* [What is being asked] Output the part of the passage on the single non-transferable vote starting with "Multi-winner, semi-proportional electoral" and going on through "city or district.", copied word for word.

* [Text extract]
━━━━━━━━━━━━━━━━━━━━

= Single non-transferable vote =

Multi-winner, semi-proportional electoral system

Single non-transferable vote (SNTV) is a multi-winner electoral system in which each voter casts a single vote. Like first-past-the-post voting, SNTV uses basic plurality to allocate seats. Being semi-proportional, SNTV gives a chance for both small parties and large parties to be represented. Under SNTV, a single party seldom will take all seats in a city or district.

SNTV is a combination of multi-member districts and each voter casting just one vote. SNTV can be considered a variant of dot voting where each voter has only one point to assign. It can also be seen as a variant of limited voting where each elector has one vote, or as a simple version of single transferable vote where votes are not transferred. Unlike block voting or limited voting, where voters can cast two or more votes, under SNTV each voter casts just one.

SNTV retains many of the problems of first-past-the-post voting (first-preference plurality voting), such as high incidence of wasted votes. As a result it is sometimes viewed skeptically by social choice theorists. However, its relative simplicity and easy vote-counting makes the system particularly popular for small elections to offices such as city councils, particularly when compared to the more-intricate single transferable vote (STV) system, and has resulted in the method becoming commonly used for ordering open party lists.

==Voting==
In any election, each voter casts one vote for one candidate in a multi-candidate race for multiple offices. Posts are filled by the candidates with more votes than the others (plurality voting). Thus, in a three-seat constituency, the three candidates receiving the largest numbers of votes would win office, even if none of them take a majority of the votes.

SNTV, like single transferable vote, can be used with non-partisan ballots, in election contests where there are no parties.

===Example===
Three seats are to be filled among five candidates: A, B, C, D and E fielded by 3 parties X, Y and Z.

| Votes | Candidate | Party |
|---|---|---|
| 2,718 | E | Y |
| 1,999 | D | Z |
| 1,996 | C | Z |
| 1,804 | B | Y |
| 819 | A | X |

E, D and C are the winning candidates. Thus, Party Z gets two seats and Party Y gets one seat. No one party took all the seats as might have been the result under first past the post or plurality block voting.

But counting the votes by party gives these vote tallies:

| Party | Votes | Percent | Seats |
|---|---|---|---|
| Y | 4,522 | 48 | 1 |
| Z | 3,995 | 43 | 2 |
| X | 819 | 9 | 0 |

Party Y has more votes than Party Z, but receives fewer seats because of an inefficient spread of votes across the candidates. If Party Y's two candidates had had more equal vote tallies, it would have won two seats and Party Z only one. Or if Party Z's candidates had received less equal vote tallies, Party Y would have won two seats even if its candidates were not equally popular. (There is more chance in SNTV than a more orderly system of PR, such as list PR or STV.)

If either party had risked trying to win all three seats, causing more vote splitting among supporters of Parties Y and Z, then A of Party X might have won a seat and either party Y or Z would then have taken one fewer seat.

━━━━━━━━━━━━━━━━━━━━

Items from a dataset
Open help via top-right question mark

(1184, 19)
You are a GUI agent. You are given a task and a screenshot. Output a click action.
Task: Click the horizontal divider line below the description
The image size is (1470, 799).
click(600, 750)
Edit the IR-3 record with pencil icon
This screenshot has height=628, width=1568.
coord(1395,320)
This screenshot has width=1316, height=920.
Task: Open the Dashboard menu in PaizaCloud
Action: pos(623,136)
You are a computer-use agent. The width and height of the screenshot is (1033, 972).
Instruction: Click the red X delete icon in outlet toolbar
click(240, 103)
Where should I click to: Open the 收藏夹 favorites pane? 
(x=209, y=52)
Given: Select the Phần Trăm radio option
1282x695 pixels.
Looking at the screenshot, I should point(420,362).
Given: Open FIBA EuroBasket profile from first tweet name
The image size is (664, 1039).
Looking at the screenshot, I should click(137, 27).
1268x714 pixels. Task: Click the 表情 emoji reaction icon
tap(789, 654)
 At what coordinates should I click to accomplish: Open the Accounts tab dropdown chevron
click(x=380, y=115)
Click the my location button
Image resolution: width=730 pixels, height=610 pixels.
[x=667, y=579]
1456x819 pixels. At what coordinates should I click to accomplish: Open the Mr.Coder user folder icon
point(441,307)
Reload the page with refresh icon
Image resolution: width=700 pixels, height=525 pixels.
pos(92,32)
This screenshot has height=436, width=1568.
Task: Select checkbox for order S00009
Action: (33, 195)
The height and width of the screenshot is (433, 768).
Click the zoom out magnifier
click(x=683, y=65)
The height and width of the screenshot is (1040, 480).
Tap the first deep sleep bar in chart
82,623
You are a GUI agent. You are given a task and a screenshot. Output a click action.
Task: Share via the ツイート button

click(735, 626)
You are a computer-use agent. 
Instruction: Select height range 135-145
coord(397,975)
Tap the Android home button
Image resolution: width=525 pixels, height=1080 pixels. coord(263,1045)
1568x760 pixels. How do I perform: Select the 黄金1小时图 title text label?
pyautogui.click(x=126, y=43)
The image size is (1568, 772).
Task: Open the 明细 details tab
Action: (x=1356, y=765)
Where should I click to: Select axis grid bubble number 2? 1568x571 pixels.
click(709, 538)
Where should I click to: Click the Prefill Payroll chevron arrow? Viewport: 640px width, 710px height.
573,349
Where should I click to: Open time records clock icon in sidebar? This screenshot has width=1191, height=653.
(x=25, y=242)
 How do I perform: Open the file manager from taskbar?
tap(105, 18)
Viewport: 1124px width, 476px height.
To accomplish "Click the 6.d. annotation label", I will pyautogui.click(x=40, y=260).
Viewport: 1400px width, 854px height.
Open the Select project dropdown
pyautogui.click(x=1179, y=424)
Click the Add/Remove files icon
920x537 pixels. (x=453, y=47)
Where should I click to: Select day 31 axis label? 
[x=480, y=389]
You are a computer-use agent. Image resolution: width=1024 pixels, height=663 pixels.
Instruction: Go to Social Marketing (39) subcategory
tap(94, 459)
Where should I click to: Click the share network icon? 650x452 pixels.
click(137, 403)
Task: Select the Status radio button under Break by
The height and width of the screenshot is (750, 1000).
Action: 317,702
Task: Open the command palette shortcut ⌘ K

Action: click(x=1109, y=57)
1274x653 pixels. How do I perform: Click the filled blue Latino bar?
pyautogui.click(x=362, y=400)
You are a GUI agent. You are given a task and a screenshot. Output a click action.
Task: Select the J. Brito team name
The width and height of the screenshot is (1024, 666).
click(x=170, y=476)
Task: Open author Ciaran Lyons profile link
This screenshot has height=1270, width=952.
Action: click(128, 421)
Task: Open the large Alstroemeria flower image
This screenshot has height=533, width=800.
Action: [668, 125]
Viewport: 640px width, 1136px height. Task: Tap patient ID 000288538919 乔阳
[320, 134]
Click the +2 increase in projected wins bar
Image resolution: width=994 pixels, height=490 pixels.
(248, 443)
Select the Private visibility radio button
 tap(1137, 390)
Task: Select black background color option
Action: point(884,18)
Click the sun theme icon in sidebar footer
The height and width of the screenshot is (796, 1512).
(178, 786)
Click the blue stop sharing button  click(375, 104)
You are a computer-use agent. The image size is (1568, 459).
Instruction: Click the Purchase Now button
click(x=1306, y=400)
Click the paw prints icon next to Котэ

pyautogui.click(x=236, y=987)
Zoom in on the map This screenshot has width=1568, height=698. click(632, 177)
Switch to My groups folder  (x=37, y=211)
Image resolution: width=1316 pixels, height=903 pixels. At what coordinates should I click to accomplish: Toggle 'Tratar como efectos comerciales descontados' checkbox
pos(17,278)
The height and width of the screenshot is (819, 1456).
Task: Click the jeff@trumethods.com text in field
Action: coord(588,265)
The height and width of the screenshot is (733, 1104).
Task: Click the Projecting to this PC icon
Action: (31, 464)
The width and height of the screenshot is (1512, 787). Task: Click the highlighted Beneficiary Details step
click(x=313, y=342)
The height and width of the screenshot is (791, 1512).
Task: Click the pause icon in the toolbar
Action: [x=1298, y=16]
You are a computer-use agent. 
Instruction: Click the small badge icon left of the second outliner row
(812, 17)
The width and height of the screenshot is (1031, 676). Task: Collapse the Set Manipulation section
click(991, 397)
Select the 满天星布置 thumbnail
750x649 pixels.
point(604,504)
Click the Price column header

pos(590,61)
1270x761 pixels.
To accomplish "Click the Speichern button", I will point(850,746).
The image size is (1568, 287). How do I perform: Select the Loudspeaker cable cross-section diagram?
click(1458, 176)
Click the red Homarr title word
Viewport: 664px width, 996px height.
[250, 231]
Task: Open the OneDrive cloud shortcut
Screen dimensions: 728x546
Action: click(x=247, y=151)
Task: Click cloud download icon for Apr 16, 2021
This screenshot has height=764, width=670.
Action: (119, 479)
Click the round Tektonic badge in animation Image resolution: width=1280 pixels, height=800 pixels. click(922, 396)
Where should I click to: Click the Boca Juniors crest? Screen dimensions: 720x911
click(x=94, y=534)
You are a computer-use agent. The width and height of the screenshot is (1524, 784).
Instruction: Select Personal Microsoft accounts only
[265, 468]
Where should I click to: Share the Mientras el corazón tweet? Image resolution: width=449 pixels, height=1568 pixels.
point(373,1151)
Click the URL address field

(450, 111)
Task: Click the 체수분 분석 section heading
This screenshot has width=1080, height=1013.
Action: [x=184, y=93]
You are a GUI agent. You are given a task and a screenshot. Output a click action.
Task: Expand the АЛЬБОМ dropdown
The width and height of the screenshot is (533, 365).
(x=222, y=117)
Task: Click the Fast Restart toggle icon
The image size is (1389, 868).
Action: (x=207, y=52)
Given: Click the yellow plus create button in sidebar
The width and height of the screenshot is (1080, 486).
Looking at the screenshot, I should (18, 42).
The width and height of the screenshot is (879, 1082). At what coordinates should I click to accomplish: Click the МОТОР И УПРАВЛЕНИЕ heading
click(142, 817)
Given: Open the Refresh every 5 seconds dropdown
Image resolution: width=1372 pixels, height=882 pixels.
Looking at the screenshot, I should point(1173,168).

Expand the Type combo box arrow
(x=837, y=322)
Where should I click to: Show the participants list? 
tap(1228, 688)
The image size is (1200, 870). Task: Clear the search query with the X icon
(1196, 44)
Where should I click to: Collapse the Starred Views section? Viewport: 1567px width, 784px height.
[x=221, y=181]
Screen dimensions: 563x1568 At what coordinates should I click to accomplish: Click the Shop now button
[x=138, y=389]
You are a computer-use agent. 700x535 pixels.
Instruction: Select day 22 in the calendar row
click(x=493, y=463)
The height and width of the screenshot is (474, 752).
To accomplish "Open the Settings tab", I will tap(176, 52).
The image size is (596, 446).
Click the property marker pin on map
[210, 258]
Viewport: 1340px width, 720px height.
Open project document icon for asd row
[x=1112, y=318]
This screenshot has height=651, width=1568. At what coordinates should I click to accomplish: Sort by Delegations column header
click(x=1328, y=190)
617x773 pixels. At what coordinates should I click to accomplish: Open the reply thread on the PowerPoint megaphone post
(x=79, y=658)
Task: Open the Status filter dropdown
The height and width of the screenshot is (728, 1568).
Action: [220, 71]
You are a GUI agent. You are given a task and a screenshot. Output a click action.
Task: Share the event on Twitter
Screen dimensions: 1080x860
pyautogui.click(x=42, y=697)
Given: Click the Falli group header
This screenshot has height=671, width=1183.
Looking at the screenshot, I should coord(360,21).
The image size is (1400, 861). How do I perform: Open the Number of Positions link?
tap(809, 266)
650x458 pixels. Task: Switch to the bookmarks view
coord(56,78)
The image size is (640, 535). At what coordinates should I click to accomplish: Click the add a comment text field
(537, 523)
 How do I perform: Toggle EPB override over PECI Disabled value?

━━━━━━━━━━━━━━━━━━━━

* [Response]
Multi-winner, semi-proportional electoral system

Single non-transferable vote (SNTV) is a multi-winner electoral system in which each voter casts a single vote. Like first-past-the-post voting, SNTV uses basic plurality to allocate seats. Being semi-proportional, SNTV gives a chance for both small parties and large parties to be represented. Under SNTV, a single party seldom will take all seats in a city or district.